--- Information ---

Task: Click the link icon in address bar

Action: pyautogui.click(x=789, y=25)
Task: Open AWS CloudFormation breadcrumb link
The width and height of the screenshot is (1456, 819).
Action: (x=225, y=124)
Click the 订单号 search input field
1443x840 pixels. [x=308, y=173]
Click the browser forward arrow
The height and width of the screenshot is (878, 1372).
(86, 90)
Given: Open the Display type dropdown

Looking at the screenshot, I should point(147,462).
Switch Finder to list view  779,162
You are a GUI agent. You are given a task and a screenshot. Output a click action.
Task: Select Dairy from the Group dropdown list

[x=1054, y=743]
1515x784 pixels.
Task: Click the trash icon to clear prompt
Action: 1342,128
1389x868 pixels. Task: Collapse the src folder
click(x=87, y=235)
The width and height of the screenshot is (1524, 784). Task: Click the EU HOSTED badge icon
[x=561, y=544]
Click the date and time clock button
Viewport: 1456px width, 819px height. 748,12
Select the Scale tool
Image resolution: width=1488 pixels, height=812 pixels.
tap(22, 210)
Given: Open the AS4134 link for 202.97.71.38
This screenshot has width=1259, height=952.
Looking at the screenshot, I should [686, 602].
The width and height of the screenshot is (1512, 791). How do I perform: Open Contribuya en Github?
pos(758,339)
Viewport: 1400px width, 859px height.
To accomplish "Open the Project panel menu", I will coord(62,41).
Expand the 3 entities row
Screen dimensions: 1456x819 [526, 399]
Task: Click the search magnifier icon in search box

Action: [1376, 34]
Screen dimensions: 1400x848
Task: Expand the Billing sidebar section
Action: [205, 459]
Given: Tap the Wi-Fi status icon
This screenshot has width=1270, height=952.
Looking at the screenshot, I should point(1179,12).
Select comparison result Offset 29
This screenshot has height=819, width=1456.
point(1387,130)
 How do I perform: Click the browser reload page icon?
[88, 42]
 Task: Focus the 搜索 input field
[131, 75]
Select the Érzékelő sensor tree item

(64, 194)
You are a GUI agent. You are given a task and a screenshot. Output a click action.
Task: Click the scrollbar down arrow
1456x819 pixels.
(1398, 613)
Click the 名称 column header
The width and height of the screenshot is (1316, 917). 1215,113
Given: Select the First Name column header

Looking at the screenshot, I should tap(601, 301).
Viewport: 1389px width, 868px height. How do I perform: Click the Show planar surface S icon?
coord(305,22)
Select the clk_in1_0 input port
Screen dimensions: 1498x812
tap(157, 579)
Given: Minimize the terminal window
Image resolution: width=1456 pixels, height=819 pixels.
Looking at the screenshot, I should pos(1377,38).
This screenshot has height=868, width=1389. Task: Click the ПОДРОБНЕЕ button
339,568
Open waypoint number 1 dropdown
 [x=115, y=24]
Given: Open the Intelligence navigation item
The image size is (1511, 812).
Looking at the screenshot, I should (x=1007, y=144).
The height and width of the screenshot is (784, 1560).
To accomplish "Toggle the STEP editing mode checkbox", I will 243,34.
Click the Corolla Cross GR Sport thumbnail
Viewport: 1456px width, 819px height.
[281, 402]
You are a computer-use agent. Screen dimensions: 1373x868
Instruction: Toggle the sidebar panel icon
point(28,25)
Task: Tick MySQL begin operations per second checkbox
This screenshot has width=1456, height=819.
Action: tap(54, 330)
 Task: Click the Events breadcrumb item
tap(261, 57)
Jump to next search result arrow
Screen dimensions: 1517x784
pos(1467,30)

---

▸ **Required action**
Go through the listing above and copy each line where the string "will" appears.

▸ **Response below**
To accomplish "Open the Project panel menu", I will coord(62,41).
To accomplish "Toggle the STEP editing mode checkbox", I will 243,34.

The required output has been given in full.